According to Batt et al.,4 successful treatment with conventional complete dentures depends on both denture quality and oral conditions. Thus, it is reasonable to conclude that patients' rating of technically appropriate dentures may be low due to their residual ridge characteristics. The American College of Prosthodontists has developed a classification system for complete edentulism that is based on specific diagnostic criteria, such as mandibular bone height, morphologic features of the maxillary residual ridge, mandibular muscle attachment and maxillomandibular relationship. Edentulism is divided into 4 levels of difficulty or complexity, and the highest level designates patients who require the most difficult degree or complexity of treatment14. Several factors other than a patient's oral conditions may also influence denture retention and stability. Stability can be further improved with precise linear centric occlusion15. Denture instability may be caused by oblique forces during functional and parafunctional activities as well as errors during the recording of maxillo-mandibular relations1,5. Inadequate intermaxillary relationship may have a negative impact on denture retention16. In addition to the dentist's technical skills and clinical expertise, the patient's psychological profile may influence treatment outcome16. Psychological evaluation should be carried out to determine patient's attitudes regarding denture use2.

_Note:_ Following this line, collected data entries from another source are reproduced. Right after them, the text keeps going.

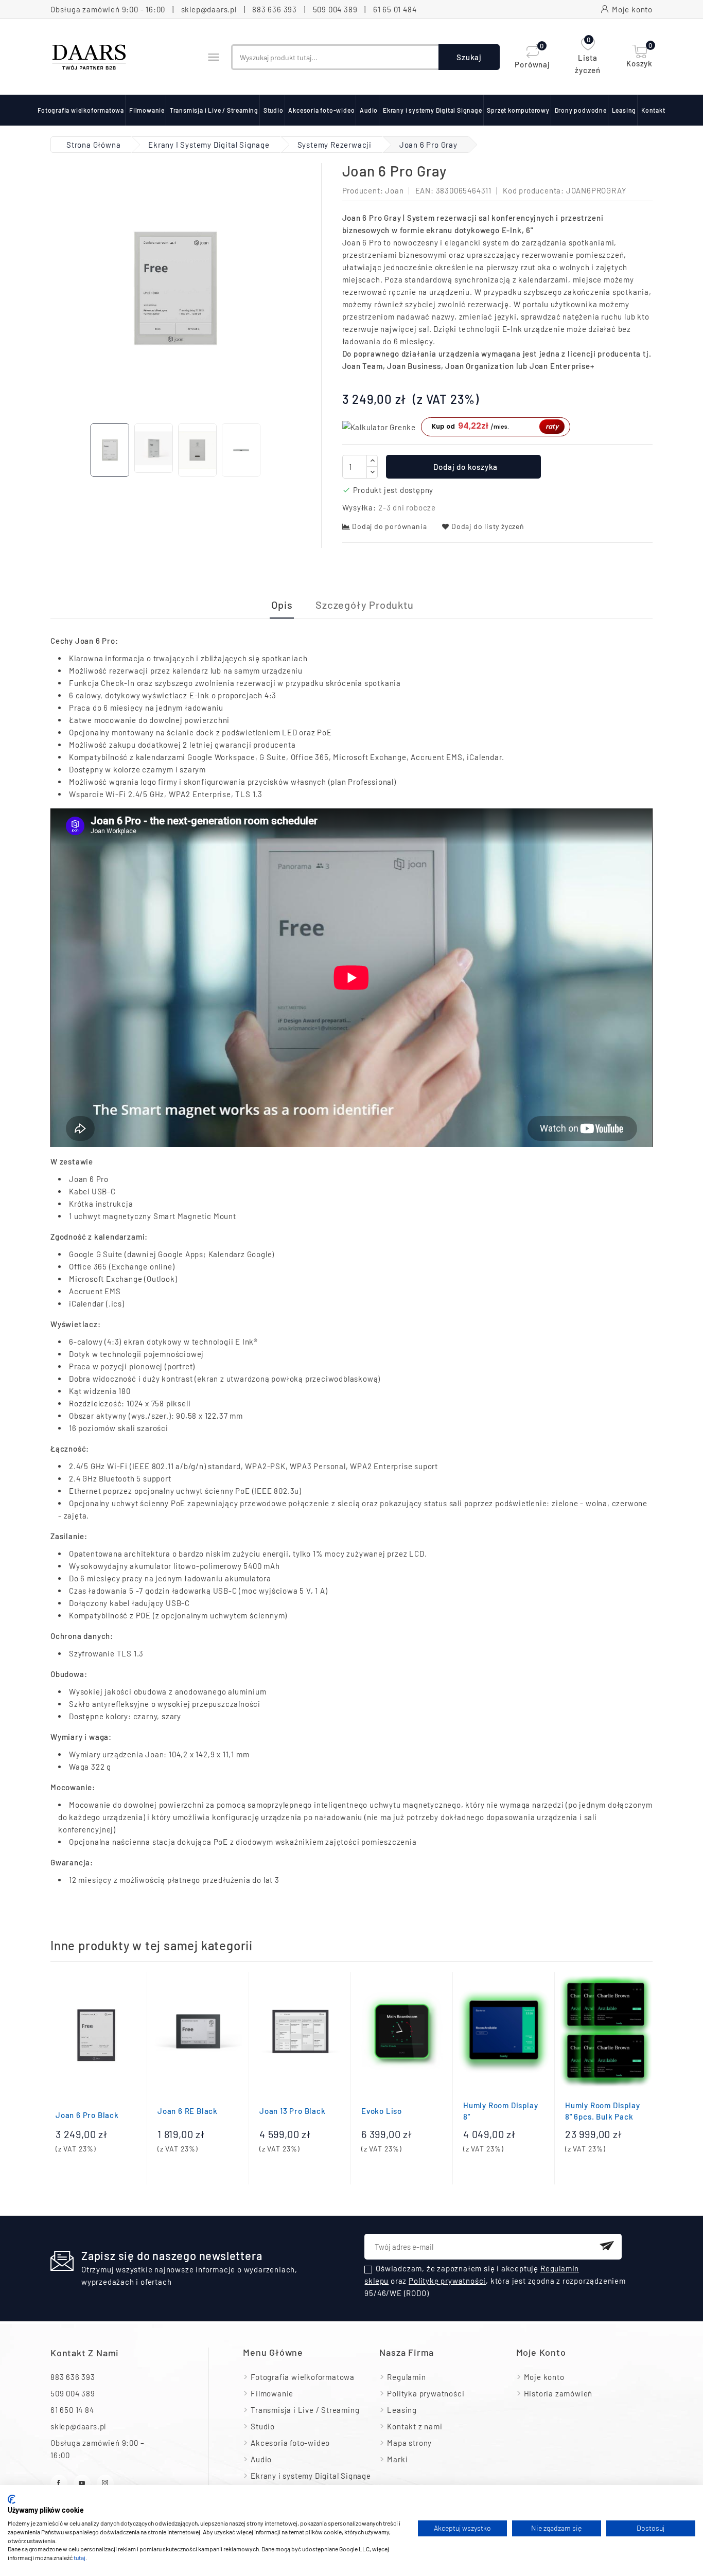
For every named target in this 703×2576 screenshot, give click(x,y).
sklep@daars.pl (209, 9)
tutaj (79, 2557)
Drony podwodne (581, 110)
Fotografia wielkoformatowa (81, 110)
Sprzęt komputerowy (518, 110)
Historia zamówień (558, 2393)
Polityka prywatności (425, 2393)
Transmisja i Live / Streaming (214, 110)
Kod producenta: (533, 190)
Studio (273, 110)
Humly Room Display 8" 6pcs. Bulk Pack (602, 2111)
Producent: (362, 190)
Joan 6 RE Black (187, 2110)
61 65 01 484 (395, 9)
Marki (397, 2459)
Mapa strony (409, 2442)
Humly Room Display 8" (500, 2111)
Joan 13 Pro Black (292, 2110)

Patients with a negative opinion of their dentures are often less satisfied.11 In addition, subjects with no previous experience of denturesare less satisfied than those who have already worn one or more pairs of dentures2. To summarize, using a standardized and reproducible methodology, this study showed that mandibular ridge anatomy may influence treatment outcome with conventional complete dentures. The shape of the mandibular ridge may influence denture stability, while ridge resiliency may influence denture retention. Prognostic indicators are likely to take on increasing importance as a diagnostic tool for selection of patients for implant provision. Previous studies done in this area are equivocal and lack standardized methodologies for direct comparison2. However, it must be emphasized that successful prosthodontic therapy is likely to be multifactorial, and the clinical characteristics of alveolar ridges alone may not predict treatment outcomes4.